Subject Re: [firebird-support] Re: Firebird 2.1.1 Gbak Issues
Author Helen Borrie
At 04:49 AM 14/03/2009, you wrote:
>I'm now loging all my db backup results with the -Y switch from my scheduler. I just ran it on all my databases. One is a DOCUMENT SERVER DATABASE all it has is three tables. I ran the scheduled backup procedure on it and got this result.
>
>gbak: ERROR:invalid request BLR at offset 13
>gbak: ERROR: table id 171 is not defined
>gbak: ERROR:gds_$compile_request failed
>gbak:Exiting before completion due to errors
>
>I then ran a backup manually and it worked just fine no errors doing the backup. The manual backup was doing using IBConsole. The scheduled one was done using a windows service that shells out to windows to run the commands I sent earlier.
>
>What is going on??

Do you have the sources to the user apps? Already from your various posts you've show several clues to help you find the offending code, viz.

1. Something is creating a table or called UTMP that contains at least one computed field and one index (which might be a PK or FK index).
2. Something (that table, or another arbitrarily created one) has a computed field referring to a table whose RDB$RELATION_ID IS 171.
3. Arbitrarily, instances of the app are creating, altering and dropping UTMP and maybe others.

gbak -b comes in at noon and starts a transaction. Sometimes that table is visible in the system tables, sometimes not, and sometimes these arbitrarily created bits and pieces are part there and part not. gbak sees what's there at the split-second moment its transaction starts.

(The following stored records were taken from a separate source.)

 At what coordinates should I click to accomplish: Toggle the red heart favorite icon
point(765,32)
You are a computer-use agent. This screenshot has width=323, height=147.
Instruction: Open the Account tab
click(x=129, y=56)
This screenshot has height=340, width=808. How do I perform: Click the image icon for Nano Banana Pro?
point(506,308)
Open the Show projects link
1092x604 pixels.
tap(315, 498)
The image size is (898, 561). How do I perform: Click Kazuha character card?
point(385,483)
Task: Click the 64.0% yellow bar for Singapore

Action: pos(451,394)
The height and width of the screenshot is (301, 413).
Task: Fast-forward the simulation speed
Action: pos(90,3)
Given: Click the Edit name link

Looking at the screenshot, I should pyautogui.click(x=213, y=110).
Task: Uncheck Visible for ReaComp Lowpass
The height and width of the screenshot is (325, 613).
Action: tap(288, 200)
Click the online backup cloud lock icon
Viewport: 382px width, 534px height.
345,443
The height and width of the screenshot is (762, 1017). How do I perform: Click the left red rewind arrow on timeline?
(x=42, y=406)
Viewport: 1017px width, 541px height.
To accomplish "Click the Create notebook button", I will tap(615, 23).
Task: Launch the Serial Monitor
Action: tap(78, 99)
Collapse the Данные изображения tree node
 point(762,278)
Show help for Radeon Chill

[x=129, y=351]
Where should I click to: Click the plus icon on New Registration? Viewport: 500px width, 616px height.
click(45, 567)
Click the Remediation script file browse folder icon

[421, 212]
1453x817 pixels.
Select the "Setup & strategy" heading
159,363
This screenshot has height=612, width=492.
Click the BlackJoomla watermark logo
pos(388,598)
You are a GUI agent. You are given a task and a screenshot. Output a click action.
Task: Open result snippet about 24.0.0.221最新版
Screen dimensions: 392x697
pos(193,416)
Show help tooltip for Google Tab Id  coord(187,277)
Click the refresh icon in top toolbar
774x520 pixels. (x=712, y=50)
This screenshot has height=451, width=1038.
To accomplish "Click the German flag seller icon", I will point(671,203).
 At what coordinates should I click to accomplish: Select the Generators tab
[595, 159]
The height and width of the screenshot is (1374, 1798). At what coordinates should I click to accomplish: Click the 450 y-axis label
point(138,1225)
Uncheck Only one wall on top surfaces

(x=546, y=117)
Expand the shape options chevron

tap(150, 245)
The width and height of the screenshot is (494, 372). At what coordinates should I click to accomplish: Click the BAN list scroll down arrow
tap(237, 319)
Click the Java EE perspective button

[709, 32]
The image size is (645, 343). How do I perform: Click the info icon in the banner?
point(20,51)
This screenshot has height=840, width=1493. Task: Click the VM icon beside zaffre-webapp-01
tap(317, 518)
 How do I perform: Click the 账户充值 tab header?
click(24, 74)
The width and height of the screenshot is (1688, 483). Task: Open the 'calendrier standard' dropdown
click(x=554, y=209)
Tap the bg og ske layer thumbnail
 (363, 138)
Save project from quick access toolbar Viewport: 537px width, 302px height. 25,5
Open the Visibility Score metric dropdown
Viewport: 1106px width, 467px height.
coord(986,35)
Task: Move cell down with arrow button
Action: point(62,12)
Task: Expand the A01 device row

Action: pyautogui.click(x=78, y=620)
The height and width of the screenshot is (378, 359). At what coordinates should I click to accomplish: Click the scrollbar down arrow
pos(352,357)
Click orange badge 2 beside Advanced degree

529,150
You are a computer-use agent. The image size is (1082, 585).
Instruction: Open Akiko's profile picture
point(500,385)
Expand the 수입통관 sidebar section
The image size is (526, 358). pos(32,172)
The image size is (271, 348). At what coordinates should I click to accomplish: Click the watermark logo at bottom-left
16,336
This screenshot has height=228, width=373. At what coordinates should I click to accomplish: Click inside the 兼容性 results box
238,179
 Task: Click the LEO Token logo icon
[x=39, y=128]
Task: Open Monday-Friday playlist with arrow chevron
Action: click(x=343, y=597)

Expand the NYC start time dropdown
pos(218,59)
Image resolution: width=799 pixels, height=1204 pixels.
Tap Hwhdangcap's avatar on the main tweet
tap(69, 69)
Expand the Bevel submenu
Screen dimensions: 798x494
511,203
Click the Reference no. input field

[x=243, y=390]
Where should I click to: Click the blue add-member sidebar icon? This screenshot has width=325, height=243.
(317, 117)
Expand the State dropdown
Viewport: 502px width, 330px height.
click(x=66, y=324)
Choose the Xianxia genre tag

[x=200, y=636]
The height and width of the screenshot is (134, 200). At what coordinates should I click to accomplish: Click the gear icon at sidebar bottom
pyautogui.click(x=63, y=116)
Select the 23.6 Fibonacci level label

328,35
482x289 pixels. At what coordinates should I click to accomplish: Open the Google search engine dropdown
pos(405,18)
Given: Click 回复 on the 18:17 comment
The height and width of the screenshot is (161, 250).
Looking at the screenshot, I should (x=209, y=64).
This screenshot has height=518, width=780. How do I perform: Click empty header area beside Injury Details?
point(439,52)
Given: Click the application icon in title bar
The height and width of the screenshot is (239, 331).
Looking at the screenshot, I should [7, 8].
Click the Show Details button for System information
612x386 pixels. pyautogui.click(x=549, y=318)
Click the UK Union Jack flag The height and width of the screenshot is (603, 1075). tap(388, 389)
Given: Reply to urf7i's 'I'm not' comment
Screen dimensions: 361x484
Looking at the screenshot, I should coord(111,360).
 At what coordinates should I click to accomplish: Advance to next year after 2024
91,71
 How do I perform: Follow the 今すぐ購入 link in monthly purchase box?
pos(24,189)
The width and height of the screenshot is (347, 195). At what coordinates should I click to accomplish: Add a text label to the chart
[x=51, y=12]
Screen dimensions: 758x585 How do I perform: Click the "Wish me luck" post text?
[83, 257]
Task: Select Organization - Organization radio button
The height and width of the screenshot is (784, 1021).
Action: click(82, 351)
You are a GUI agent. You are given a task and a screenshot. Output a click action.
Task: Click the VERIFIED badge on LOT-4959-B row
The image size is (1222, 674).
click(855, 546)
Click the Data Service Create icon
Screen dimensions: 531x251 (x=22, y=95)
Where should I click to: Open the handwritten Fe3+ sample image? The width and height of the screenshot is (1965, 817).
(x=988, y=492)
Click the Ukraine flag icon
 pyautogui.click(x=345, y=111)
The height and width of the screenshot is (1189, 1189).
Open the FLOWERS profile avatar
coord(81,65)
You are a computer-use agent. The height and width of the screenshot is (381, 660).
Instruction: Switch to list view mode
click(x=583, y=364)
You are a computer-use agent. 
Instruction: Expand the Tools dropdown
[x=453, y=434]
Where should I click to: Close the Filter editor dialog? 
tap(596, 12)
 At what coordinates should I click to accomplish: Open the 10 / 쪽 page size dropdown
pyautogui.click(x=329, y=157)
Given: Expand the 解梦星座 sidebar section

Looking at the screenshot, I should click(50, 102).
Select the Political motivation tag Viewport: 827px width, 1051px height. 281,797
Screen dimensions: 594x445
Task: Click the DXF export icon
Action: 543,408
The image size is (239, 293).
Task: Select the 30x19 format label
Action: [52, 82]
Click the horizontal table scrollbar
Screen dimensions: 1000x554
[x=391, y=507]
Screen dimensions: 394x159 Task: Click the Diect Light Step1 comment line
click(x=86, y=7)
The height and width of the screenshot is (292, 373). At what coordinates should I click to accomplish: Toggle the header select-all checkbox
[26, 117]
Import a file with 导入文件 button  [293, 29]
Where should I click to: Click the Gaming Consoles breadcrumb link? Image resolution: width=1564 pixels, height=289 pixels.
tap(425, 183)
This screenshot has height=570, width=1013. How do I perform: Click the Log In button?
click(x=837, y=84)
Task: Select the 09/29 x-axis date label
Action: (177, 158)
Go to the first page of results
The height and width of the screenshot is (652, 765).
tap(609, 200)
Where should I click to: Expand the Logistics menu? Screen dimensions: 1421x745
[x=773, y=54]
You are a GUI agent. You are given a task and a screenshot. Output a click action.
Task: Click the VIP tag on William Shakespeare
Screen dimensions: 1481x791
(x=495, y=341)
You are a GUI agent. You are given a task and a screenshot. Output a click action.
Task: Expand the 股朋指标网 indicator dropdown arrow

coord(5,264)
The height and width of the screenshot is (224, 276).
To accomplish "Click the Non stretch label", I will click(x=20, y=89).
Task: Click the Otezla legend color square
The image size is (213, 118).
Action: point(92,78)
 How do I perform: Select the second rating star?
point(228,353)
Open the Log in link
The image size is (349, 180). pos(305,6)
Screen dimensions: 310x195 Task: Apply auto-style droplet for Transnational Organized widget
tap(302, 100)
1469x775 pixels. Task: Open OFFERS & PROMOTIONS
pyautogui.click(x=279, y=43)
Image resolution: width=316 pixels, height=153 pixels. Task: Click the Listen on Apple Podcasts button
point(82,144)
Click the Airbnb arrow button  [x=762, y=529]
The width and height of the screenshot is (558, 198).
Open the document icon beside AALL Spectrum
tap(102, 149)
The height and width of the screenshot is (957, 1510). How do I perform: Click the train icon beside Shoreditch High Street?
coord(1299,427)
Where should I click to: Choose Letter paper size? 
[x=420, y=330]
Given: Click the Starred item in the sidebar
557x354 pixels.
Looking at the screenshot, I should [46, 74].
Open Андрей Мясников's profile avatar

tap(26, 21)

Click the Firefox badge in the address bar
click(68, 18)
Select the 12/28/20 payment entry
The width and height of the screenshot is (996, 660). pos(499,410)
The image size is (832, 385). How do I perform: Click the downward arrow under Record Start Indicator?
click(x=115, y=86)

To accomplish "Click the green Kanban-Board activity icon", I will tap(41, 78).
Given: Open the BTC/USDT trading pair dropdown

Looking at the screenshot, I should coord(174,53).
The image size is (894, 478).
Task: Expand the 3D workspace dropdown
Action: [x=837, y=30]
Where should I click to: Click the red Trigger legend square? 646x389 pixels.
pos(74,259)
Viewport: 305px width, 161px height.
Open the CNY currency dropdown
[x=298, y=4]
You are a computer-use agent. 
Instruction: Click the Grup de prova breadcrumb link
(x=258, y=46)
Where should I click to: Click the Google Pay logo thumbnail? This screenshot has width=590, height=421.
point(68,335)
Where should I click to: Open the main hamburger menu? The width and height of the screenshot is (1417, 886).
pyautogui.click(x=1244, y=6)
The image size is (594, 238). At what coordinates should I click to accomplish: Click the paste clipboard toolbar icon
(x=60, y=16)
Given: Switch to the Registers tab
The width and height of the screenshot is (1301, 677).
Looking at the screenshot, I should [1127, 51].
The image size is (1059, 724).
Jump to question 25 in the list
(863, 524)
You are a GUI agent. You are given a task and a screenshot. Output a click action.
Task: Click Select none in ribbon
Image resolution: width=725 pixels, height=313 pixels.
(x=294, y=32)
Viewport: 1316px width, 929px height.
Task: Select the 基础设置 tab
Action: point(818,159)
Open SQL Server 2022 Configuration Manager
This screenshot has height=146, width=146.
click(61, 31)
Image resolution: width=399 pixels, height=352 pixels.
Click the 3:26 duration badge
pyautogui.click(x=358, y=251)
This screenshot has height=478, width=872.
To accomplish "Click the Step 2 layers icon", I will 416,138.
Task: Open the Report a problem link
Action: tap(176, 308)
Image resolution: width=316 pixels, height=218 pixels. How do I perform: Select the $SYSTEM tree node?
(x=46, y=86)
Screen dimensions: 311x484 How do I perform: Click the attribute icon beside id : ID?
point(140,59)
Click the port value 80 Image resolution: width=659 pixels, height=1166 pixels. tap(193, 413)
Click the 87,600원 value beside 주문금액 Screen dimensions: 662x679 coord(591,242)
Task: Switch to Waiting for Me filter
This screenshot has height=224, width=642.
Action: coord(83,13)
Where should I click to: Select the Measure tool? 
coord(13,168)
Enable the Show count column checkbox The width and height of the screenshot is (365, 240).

So if you have apps running that are arbitrarily doing stuff that has committed unfinished DDL work that makes another transaction able to see stuff in the system tables that doesn't live there permanently, then queries by that transaction will retrieve output from the system tables that is unstable in unpredictable ways (I think you've shown us 4 possible ways, so far).

Dig.

All I can recommend is that you either *don't* schedule backups while anyone is potentially running this destabilising user code; or you fix it. You can replace it using GTTs (whose data is never seen by gbak) or, if the temporary sets need to be visible to other transactions/users for a while, by a persistent table into which the application writes its working sets with a set-specific identifier.